━━ Information provided
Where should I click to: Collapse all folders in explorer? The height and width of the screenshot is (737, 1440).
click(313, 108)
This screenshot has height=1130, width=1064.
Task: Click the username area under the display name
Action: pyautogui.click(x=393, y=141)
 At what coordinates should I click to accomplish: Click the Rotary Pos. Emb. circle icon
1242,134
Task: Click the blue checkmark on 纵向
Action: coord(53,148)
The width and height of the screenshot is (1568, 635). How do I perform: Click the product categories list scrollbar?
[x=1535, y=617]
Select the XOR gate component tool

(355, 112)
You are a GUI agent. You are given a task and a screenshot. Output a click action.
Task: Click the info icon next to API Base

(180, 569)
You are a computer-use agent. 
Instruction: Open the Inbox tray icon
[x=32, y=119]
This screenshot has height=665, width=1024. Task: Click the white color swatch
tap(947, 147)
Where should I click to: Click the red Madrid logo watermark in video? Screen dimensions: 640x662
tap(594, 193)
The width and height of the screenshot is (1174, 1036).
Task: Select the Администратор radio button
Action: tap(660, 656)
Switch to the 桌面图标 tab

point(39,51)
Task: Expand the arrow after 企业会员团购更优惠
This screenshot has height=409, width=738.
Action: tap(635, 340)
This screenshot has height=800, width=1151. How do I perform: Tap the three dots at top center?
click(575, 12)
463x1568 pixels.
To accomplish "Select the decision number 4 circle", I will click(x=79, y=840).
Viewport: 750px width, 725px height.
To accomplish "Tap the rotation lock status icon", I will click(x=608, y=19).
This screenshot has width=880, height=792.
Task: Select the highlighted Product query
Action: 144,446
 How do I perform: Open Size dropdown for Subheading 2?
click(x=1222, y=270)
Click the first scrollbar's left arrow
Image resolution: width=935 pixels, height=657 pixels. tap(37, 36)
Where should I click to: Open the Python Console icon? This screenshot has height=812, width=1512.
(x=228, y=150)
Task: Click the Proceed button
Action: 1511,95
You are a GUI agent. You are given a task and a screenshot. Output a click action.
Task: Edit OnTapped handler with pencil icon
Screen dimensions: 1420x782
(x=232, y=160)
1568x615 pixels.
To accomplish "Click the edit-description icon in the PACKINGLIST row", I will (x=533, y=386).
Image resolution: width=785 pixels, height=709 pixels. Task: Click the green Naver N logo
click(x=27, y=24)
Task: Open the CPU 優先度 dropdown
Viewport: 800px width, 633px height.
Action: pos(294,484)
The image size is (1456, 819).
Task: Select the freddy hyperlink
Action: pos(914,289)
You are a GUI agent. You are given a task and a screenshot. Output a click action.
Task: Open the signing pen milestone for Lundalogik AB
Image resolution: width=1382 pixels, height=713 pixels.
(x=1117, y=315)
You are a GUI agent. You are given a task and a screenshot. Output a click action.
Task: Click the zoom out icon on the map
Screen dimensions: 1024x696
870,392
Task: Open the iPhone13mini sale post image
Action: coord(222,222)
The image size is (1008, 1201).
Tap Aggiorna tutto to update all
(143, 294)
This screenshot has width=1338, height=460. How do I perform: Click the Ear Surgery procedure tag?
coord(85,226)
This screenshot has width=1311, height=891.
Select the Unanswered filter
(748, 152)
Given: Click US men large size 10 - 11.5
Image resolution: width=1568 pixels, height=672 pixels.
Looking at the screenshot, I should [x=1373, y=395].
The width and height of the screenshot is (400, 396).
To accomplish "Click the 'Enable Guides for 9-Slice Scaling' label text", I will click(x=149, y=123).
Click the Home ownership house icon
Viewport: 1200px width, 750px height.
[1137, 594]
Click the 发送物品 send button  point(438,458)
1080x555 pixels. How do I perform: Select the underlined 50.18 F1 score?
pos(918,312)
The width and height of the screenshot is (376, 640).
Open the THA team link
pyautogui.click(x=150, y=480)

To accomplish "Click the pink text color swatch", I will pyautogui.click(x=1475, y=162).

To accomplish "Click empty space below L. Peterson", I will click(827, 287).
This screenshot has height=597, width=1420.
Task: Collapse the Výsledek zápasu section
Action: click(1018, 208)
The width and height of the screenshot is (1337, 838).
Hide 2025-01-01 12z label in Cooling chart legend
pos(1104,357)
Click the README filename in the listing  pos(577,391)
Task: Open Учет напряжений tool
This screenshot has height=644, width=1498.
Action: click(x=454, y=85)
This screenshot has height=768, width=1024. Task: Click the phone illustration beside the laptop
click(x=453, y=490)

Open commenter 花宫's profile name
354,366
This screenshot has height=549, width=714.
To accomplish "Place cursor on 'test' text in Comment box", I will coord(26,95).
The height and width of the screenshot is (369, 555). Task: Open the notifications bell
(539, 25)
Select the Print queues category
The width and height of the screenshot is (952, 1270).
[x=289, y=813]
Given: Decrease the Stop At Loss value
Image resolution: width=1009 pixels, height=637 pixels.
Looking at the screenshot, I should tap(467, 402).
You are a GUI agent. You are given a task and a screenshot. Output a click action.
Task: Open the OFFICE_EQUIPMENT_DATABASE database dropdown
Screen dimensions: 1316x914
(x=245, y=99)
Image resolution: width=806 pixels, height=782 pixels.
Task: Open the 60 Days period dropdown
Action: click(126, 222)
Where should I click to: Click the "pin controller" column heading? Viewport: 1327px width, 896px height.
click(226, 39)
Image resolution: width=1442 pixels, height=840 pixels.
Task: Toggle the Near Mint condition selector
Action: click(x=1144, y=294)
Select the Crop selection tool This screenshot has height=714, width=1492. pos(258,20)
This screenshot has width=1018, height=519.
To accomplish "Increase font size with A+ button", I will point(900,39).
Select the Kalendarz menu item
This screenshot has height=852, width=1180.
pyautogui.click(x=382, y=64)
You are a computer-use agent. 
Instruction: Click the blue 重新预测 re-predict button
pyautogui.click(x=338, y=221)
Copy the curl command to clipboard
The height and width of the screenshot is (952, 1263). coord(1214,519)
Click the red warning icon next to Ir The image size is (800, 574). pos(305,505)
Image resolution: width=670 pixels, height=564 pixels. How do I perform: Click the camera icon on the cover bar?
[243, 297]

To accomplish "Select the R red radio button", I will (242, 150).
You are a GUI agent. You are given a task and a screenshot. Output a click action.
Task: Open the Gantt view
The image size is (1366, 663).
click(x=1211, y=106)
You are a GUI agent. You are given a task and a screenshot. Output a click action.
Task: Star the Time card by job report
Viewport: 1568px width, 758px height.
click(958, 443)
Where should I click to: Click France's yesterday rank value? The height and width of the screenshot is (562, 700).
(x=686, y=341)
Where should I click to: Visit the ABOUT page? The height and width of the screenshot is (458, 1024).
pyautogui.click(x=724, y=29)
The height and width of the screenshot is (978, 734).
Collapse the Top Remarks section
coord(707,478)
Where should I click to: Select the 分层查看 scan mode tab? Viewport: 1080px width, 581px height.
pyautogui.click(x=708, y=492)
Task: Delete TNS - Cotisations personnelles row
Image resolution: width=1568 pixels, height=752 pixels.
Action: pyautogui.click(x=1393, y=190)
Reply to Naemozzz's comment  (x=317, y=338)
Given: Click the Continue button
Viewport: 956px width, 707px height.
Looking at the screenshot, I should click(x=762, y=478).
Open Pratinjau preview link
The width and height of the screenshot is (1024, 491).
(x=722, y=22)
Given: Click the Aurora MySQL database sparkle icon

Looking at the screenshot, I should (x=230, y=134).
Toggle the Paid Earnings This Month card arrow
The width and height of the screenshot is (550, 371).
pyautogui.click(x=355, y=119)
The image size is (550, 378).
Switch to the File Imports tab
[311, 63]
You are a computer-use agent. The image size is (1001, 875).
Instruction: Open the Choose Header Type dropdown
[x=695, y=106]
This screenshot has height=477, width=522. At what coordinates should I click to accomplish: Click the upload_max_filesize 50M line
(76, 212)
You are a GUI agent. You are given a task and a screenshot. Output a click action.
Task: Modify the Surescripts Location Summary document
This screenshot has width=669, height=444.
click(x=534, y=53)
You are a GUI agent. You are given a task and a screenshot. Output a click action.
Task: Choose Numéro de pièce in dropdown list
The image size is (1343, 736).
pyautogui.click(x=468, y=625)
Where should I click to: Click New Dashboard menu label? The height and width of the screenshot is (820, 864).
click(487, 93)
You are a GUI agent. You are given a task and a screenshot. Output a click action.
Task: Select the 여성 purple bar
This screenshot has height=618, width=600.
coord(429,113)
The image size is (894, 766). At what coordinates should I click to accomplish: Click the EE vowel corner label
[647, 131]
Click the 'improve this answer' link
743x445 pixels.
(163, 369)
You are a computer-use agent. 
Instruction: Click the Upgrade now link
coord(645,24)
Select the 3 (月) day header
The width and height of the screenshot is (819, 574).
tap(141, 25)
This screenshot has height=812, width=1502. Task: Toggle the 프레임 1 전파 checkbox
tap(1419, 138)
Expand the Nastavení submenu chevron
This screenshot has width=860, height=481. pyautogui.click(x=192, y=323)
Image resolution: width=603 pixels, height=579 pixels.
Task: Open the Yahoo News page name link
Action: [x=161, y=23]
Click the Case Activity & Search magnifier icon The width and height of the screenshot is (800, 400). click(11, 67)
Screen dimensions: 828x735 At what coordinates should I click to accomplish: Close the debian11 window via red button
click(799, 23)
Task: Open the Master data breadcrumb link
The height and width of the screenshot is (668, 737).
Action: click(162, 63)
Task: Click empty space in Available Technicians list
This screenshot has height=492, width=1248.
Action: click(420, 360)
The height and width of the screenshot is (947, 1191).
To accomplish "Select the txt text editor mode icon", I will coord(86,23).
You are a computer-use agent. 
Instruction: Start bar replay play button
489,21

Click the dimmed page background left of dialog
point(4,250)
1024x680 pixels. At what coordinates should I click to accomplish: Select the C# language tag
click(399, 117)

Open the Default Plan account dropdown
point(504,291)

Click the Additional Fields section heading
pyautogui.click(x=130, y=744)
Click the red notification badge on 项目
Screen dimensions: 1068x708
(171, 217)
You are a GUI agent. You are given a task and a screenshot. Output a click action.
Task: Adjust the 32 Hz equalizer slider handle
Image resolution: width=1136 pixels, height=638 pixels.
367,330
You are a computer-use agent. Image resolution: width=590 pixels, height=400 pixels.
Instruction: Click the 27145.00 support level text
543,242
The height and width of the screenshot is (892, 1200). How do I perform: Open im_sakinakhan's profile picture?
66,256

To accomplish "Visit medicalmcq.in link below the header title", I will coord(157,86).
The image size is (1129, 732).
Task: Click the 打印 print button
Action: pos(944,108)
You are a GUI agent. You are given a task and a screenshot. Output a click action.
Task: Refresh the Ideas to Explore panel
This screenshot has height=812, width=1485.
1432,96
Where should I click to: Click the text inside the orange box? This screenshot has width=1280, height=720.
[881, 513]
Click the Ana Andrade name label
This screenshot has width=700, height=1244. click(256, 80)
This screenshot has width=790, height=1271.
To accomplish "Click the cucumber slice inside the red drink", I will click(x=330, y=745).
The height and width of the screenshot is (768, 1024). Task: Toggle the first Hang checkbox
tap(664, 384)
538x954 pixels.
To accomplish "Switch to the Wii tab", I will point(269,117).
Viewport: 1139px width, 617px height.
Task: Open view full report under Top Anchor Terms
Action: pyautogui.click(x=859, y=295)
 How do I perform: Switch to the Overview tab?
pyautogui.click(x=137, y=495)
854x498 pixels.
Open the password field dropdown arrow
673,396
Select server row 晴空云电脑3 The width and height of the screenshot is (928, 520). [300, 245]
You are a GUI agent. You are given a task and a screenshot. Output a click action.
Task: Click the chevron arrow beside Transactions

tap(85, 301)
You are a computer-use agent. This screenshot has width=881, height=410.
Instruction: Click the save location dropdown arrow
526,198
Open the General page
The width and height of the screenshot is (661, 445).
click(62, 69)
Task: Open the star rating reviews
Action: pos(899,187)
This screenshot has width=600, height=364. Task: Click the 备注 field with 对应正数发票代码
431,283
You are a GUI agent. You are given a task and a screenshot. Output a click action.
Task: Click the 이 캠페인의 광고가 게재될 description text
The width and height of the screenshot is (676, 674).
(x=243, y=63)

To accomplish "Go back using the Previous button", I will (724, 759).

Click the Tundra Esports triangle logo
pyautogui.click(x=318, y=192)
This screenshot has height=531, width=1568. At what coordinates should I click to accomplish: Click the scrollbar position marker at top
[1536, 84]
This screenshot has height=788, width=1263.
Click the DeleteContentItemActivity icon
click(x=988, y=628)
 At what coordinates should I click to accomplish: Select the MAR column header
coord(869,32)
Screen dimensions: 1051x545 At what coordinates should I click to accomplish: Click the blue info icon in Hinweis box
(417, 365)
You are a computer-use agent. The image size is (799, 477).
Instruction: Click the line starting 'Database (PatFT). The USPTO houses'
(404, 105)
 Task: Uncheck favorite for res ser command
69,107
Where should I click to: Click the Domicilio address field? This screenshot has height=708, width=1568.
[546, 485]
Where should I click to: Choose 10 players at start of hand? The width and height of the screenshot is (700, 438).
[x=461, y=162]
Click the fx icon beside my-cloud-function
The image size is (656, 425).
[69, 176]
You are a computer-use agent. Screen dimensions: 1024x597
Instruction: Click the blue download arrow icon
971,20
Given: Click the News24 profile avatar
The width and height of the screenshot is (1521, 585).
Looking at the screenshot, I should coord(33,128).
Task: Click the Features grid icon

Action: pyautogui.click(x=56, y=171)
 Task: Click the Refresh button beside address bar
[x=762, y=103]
━━━━
Begin with the line above that has "This screenshot has height=549, width=714." and continue through the line that has "Task: Open the Gantt view", setting each one down exactly. Stop there.

● Task solution:
This screenshot has height=549, width=714.
To accomplish "Place cursor on 'test' text in Comment box", I will coord(26,95).
The height and width of the screenshot is (369, 555). Task: Open the notifications bell
(539, 25)
Select the Print queues category
The width and height of the screenshot is (952, 1270).
[x=289, y=813]
Given: Decrease the Stop At Loss value
Image resolution: width=1009 pixels, height=637 pixels.
Looking at the screenshot, I should tap(467, 402).
You are a GUI agent. You are given a task and a screenshot. Output a click action.
Task: Open the OFFICE_EQUIPMENT_DATABASE database dropdown
Screen dimensions: 1316x914
(x=245, y=99)
Image resolution: width=806 pixels, height=782 pixels.
Task: Open the 60 Days period dropdown
Action: click(126, 222)
Where should I click to: Click the "pin controller" column heading? Viewport: 1327px width, 896px height.
click(226, 39)
Image resolution: width=1442 pixels, height=840 pixels.
Task: Toggle the Near Mint condition selector
Action: click(x=1144, y=294)
Select the Crop selection tool This screenshot has height=714, width=1492. pos(258,20)
This screenshot has width=1018, height=519.
To accomplish "Increase font size with A+ button", I will point(900,39).
Select the Kalendarz menu item
This screenshot has height=852, width=1180.
pyautogui.click(x=382, y=64)
You are a computer-use agent. 
Instruction: Click the blue 重新预测 re-predict button
pyautogui.click(x=338, y=221)
Copy the curl command to clipboard
The height and width of the screenshot is (952, 1263). coord(1214,519)
Click the red warning icon next to Ir The image size is (800, 574). pos(305,505)
Image resolution: width=670 pixels, height=564 pixels. How do I perform: Click the camera icon on the cover bar?
[243, 297]

To accomplish "Select the R red radio button", I will (242, 150).
You are a GUI agent. You are given a task and a screenshot. Output a click action.
Task: Open the Gantt view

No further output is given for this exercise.